═══ Stored data

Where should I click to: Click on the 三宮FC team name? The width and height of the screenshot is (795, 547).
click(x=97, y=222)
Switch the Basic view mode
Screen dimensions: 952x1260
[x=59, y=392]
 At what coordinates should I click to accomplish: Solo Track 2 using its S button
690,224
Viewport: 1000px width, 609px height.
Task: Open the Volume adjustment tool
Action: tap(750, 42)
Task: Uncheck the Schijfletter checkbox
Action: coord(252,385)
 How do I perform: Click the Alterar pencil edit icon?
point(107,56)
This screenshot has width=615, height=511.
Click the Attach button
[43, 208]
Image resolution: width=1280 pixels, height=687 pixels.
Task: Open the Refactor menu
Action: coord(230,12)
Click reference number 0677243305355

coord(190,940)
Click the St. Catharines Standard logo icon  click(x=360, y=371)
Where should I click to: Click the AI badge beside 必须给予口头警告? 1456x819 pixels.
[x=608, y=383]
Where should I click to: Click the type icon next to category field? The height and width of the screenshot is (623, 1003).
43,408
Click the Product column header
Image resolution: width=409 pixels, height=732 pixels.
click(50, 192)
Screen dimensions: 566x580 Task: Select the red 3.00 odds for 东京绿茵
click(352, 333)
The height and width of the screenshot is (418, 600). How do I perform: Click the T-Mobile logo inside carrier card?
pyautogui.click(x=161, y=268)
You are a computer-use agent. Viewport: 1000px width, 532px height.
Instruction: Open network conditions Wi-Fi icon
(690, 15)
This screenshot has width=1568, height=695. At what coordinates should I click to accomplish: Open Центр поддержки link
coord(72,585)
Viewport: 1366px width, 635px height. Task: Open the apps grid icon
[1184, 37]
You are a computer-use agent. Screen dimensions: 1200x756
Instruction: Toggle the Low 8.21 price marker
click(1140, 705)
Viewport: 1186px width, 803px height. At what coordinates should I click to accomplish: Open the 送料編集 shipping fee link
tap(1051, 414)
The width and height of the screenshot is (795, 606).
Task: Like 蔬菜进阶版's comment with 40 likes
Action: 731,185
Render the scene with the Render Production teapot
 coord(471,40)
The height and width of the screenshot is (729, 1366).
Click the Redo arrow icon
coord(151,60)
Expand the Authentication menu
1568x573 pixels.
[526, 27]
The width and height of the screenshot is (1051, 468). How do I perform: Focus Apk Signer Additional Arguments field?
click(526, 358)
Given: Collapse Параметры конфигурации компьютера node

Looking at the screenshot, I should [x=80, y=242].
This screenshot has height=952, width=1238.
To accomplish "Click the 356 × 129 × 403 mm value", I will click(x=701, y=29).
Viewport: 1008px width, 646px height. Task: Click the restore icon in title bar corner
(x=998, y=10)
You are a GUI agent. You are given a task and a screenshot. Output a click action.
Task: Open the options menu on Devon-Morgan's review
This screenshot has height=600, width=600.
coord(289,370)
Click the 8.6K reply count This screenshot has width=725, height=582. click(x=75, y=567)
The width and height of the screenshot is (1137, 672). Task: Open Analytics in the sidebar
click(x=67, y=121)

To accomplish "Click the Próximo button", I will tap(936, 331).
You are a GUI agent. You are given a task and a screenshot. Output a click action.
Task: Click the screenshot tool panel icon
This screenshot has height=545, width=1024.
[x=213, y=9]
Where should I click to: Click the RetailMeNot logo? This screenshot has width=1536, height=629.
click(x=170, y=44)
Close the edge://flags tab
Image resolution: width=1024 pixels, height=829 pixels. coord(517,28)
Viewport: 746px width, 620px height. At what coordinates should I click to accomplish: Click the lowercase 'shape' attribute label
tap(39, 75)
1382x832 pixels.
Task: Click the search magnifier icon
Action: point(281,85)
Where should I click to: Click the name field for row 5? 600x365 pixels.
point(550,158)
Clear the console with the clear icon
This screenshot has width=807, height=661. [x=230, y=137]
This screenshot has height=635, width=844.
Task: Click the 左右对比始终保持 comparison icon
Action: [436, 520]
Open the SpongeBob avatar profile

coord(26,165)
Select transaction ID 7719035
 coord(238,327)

══════

**Exercise**
In the listing above, each line with the word "computer" is to be copied out.

**Answer box**
You are a computer-use agent. Viewport: 1000px width, 532px height.
You are a computer-use agent. Screen dimensions: 1200x756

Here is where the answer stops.